** YOUR GOAL **
For the entries that follow, count the lines containing the string "WordPress" and write only the number.

** RECORDS SUPPLIED **
################

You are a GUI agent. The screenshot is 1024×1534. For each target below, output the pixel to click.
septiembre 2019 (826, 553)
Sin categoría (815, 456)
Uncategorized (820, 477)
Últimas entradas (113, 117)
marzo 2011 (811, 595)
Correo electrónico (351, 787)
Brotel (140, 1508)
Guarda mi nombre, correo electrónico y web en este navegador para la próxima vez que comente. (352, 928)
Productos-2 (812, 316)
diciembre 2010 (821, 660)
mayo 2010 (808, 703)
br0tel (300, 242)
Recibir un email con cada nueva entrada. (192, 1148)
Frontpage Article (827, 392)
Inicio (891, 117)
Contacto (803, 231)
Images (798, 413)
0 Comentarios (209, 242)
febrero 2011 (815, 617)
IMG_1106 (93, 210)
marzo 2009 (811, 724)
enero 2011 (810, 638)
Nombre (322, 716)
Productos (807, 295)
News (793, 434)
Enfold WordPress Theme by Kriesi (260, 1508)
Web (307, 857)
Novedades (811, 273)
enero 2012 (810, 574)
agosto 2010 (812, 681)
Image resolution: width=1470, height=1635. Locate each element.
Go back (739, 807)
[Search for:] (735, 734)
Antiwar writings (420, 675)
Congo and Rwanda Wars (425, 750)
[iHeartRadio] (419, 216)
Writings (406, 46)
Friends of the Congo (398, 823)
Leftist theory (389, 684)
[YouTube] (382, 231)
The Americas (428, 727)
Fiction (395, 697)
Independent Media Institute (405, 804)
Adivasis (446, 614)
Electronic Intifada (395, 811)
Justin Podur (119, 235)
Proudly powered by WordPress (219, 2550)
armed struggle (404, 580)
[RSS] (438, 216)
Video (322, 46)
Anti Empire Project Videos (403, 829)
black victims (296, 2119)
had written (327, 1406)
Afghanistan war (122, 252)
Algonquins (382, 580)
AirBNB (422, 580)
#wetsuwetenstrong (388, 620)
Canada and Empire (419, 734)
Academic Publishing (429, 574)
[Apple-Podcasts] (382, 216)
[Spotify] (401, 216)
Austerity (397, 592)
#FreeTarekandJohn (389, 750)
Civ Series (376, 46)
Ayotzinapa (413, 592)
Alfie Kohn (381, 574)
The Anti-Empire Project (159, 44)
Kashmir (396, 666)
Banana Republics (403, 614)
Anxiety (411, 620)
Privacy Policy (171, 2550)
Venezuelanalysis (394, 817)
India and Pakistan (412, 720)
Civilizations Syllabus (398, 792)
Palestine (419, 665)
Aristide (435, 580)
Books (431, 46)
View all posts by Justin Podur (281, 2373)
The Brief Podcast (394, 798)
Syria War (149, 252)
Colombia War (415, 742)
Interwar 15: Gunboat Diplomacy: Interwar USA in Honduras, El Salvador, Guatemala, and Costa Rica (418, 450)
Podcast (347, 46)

################

** ANSWER TO THE PROBLEM **
2